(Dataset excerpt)

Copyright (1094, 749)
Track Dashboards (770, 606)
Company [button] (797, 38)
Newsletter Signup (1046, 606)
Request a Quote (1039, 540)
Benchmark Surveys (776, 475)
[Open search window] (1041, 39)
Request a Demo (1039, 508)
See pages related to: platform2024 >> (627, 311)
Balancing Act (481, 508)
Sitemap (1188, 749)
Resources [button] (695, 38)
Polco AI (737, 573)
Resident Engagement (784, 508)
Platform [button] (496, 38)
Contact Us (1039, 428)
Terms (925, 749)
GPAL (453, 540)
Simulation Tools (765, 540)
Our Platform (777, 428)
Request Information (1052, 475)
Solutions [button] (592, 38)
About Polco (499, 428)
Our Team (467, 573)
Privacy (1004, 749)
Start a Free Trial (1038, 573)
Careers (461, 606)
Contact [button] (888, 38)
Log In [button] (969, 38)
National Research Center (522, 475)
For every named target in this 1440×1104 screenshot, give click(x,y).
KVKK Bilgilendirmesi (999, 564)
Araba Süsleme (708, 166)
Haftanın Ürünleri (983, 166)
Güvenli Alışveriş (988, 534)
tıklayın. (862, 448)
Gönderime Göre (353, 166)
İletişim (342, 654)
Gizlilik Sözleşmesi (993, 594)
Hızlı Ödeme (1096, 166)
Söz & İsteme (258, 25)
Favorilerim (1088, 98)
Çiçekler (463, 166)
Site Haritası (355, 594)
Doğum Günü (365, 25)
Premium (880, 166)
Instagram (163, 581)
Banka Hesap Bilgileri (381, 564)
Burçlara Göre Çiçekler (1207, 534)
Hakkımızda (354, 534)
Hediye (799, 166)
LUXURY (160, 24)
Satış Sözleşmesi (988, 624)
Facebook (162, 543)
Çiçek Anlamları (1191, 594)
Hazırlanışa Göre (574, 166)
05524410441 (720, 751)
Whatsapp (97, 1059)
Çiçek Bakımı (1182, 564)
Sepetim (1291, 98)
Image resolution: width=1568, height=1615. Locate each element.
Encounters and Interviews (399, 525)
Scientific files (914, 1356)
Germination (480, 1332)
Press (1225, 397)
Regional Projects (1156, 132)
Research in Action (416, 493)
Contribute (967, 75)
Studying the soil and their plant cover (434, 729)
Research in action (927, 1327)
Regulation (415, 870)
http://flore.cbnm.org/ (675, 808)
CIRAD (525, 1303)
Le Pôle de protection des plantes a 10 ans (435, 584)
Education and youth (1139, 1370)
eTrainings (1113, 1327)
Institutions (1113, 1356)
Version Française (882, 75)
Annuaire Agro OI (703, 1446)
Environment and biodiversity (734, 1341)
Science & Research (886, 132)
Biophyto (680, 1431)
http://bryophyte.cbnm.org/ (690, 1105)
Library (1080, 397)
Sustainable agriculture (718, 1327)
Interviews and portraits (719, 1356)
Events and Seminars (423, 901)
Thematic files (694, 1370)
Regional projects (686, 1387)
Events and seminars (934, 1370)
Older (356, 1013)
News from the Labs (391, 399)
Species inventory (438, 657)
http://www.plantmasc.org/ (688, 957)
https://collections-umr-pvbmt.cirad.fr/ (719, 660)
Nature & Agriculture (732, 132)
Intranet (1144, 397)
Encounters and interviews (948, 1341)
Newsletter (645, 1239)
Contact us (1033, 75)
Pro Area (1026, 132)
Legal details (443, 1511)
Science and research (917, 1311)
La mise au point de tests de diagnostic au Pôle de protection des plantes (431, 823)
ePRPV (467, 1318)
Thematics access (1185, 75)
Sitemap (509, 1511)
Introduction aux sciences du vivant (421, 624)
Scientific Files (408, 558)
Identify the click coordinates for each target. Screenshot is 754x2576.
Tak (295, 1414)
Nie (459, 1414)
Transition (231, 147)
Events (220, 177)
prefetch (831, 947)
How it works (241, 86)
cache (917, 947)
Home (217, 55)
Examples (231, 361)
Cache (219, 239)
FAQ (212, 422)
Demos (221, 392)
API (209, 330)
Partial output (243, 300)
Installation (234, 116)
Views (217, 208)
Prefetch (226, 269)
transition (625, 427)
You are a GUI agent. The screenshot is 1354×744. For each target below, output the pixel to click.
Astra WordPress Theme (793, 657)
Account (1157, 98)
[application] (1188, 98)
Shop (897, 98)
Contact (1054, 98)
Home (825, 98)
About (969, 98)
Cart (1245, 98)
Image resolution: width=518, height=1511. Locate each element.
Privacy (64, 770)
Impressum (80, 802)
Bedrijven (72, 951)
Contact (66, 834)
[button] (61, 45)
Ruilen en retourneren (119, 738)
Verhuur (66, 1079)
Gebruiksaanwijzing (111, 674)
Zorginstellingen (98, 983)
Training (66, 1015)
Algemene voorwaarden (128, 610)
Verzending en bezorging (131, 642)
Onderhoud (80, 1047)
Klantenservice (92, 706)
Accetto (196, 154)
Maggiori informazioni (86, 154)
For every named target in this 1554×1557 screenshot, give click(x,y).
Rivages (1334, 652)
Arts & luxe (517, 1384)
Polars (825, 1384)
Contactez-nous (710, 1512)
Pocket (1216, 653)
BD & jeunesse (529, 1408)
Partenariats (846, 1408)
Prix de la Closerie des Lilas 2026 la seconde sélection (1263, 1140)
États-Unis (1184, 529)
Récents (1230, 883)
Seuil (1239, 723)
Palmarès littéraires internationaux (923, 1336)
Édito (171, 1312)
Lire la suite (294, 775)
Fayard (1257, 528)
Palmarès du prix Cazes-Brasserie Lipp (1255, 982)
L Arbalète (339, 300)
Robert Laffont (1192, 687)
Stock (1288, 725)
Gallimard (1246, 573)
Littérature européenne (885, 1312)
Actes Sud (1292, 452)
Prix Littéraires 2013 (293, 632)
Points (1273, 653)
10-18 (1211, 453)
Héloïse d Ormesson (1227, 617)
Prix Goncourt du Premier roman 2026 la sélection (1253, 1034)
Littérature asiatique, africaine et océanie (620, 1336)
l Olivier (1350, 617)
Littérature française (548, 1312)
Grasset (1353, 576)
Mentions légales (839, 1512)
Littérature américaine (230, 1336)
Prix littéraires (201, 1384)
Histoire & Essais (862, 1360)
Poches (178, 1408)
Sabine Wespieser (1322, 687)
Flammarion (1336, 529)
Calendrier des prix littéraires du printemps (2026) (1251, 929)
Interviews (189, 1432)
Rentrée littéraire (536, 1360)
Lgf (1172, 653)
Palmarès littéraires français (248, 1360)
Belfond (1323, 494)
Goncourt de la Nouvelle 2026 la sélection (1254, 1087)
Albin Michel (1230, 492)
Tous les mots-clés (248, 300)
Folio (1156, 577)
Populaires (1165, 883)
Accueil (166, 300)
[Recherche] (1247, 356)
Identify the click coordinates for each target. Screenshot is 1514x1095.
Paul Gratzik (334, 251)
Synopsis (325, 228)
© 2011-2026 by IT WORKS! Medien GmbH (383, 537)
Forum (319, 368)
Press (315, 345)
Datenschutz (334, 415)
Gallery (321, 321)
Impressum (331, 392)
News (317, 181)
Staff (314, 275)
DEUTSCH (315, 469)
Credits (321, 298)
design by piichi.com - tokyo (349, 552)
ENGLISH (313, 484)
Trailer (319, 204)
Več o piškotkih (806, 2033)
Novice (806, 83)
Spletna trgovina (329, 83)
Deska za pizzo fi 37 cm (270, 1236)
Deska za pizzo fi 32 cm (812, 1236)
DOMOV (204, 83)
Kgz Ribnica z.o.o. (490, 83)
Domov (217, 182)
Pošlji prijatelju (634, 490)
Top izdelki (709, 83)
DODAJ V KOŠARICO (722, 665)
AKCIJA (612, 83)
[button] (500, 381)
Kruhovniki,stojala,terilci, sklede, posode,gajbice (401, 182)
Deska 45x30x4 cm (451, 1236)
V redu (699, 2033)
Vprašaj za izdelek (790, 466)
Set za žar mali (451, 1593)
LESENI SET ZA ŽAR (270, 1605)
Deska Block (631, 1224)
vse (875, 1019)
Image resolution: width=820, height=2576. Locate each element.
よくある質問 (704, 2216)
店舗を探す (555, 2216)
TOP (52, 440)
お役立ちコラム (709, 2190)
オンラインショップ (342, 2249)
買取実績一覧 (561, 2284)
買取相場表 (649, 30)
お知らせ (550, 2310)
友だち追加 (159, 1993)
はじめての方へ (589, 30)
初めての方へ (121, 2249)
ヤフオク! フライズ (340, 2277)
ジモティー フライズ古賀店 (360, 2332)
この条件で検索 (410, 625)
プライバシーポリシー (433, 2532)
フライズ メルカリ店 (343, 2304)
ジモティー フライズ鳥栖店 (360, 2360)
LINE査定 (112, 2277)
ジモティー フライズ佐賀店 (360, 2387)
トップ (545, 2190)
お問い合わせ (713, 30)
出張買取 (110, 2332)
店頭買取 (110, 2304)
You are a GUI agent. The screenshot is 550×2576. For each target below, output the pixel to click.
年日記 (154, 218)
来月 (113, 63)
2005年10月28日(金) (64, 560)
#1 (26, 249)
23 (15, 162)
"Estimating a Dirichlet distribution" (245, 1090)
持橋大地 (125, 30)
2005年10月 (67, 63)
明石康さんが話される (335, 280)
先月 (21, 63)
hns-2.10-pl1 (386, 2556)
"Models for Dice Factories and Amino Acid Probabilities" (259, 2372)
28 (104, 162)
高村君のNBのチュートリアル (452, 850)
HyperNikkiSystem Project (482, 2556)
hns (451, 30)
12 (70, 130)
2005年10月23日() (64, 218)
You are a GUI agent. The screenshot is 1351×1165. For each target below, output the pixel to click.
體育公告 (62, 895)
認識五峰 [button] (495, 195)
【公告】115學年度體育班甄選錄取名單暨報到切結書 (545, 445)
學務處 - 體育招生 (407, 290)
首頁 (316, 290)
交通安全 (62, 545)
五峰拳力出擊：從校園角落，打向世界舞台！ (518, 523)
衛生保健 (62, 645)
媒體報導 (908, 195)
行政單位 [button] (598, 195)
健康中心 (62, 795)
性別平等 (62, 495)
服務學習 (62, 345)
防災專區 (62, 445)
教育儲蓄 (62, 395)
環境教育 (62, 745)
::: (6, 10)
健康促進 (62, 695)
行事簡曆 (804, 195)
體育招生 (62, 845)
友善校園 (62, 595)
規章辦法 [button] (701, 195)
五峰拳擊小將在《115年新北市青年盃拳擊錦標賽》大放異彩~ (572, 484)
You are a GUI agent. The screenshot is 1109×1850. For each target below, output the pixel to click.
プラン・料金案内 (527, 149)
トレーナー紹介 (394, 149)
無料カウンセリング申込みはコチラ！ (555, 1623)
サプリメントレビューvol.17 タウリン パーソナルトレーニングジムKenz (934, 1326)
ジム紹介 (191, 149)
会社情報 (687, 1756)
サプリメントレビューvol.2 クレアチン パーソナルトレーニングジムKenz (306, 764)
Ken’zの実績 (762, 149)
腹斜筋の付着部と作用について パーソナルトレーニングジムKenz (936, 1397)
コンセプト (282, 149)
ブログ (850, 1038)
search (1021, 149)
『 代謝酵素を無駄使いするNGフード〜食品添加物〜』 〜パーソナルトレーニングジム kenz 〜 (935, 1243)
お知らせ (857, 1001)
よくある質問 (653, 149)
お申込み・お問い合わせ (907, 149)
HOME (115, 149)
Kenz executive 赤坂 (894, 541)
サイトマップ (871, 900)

Problem requirements — Could you scale the records between the line holding "Installation (234, 116)" and the line holding "Fayard (1257, 528)", inclusive, by rewriting every line, request lines included, with each click coordinate in the answers multiplied by 2.05 and rounded to a whole number, halves rounded up? Leave all numbers in the request lines unchanged.

Answer in full —
Installation (480, 238)
Views (445, 426)
Prefetch (463, 551)
transition (1281, 875)
You are a GUI agent. The screenshot is 1354×744. For each target below, output the pixel to click.
Astra WordPress Theme (1626, 1347)
Account (2372, 201)
[application] (2435, 201)
Shop (1839, 201)
Contact (2161, 201)
Home (1691, 201)
About (1986, 201)
Cart (2552, 201)
Image resolution: width=518, height=1511. Locate each element.
Privacy (131, 1579)
Impressum (164, 1644)
Bedrijven (148, 1950)
Contact (135, 1710)
[button] (125, 92)
Ruilen en retourneren (244, 1513)
Verhuur (135, 2212)
Gebruiksaanwijzing (228, 1382)
Zorginstellingen (201, 2015)
Training (135, 2081)
Algemene voorwaarden (262, 1251)
Verzending en bezorging (269, 1316)
Onderhoud (164, 2146)
Klantenservice (189, 1447)
Accetto (402, 316)
Maggiori informazioni (176, 316)
For every named target in this 1554×1557 screenshot, give click(x,y).
Rivages (2735, 1337)
Arts & luxe (1060, 2837)
Polars (1691, 2837)
Contactez-nous (1456, 3100)
Pocket (2493, 1339)
BD & jeunesse (1084, 2886)
Partenariats (1734, 2886)
Prix de la Closerie des Lilas 2026 la seconde sélection (2589, 2337)
États-Unis (2427, 1084)
Récents (2522, 1810)
Seuil (2540, 1482)
Palmarès littéraires internationaux (1892, 2739)
Édito (351, 2690)
Lire la suite (603, 1589)
Fayard (2577, 1082)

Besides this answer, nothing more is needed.